LeetCode #23: Merge k Sorted Lists

LeetCode Solutions

https://leetcode.com/problems/merge-k-sorted-lists/description/

To solve this problem, we can use a min heap to keep track of the minimum element from each list. We can then pop the minimum element and add it to our result linked list. We can continue this process until all elements have been added to our result linked list.

Here are the steps to solve this problem:

  1. Edge case: If the input list is empty, return None.
  2. Initialize a min heap with the first element of each list. We can use Python’s heapq module to implement the min heap.
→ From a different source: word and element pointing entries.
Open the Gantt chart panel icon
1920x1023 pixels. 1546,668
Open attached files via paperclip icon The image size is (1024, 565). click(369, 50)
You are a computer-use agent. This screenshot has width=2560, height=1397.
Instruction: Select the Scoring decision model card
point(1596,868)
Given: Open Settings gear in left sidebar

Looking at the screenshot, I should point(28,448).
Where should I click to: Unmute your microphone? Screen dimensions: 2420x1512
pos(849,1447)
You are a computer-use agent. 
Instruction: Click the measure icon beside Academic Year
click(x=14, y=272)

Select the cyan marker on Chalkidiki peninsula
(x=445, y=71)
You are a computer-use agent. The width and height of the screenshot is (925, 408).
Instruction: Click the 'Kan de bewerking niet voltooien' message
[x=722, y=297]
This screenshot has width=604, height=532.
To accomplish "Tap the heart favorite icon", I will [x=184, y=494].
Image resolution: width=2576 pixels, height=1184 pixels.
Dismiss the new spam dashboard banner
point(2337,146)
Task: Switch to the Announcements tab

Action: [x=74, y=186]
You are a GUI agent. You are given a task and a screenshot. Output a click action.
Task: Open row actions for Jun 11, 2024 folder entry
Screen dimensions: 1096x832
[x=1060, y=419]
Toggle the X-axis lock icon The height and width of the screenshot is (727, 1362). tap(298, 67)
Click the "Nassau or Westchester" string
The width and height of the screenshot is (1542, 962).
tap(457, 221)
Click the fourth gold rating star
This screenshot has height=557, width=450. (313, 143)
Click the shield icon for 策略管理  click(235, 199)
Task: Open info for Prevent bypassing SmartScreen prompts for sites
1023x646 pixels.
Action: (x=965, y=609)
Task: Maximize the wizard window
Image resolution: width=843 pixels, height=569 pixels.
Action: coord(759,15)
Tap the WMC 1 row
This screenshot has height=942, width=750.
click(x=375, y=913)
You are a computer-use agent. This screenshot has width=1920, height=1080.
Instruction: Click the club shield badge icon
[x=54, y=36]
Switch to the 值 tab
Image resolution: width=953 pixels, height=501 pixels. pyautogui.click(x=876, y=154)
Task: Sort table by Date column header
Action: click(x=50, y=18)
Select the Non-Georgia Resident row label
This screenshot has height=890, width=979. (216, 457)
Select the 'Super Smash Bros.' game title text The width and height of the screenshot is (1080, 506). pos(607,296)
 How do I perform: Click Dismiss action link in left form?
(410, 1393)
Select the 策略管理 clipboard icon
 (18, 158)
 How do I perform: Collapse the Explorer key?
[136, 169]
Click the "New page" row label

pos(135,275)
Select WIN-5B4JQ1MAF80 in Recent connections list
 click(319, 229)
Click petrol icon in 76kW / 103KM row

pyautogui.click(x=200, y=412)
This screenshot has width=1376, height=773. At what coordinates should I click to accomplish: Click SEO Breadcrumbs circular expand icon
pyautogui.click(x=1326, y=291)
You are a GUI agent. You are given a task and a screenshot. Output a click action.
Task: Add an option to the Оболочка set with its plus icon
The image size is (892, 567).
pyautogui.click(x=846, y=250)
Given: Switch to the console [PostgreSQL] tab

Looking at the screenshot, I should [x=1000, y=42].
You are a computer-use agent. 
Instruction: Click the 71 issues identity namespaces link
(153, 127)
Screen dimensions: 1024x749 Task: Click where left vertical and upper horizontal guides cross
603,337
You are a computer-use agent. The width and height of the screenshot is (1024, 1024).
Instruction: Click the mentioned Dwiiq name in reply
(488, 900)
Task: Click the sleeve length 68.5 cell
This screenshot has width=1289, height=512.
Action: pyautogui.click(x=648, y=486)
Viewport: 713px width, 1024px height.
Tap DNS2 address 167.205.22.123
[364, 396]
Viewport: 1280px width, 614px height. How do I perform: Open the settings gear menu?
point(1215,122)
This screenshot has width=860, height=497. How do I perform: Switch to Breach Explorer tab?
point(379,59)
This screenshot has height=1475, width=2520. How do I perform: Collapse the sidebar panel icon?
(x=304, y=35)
We will add the first element of each list to the heap and continue adding elements until there are no more nodes in any of the lists.
  3. Initialize a dummy head and a current node for the merged list.
  4. While the heap is not empty, pop the minimum element from the heap.
  5. Add the minimum element to the next element of the current node.
  6. Update the current node to be the newly added element.
  7. If there are more elements in the list that the current node belongs to, add the next element of that list to the heap.
  8. Return the next element of the dummy head (which is the head of the merged list).

Here is the implementation of the above steps in Python:

import heapq

class Solution:
    def mergeKLists(self, lists: List[ListNode]) -> ListNode:
        # Edge case: If the input list is empty, return None
        if not lists:
            return None
        
        # Initialize the min heap with the first element of each list
        heap = []
        for node in lists:
            temp = node
            while temp:
                heapq.heappush(heap, temp.val)
                temp = temp.next
        
        # Initialize the dummy head and current node
        dummy = curr = ListNode()
        
        # While the heap is not empty
        while heap:
            # Pop the minimum element from the heap
            val = heapq.heappop(heap)
            # Update the next element of the current node
            curr.next = ListNode(val)
            curr = curr.next
            if curr.next:
                heapq.heappush(heap, curr.next.val)
        
        # Return the next element of the dummy head (which is the head of the merged list)
        return dummy.next

The time complexity of this algorithm is O(n log k), where n is the total number of nodes in all k lists. This is because we are adding and removing elements to/from a min heap, which has a logarithmic time complexity for these operations. We do this n times, since there are n total elements in all k lists.

The space complexity of this algorithm is O(k), where k is the number of lists. This is because we are storing the first element of each list in the min heap. The total number of elements in the heap will never exceed k, since we are only adding one element to the heap for each list.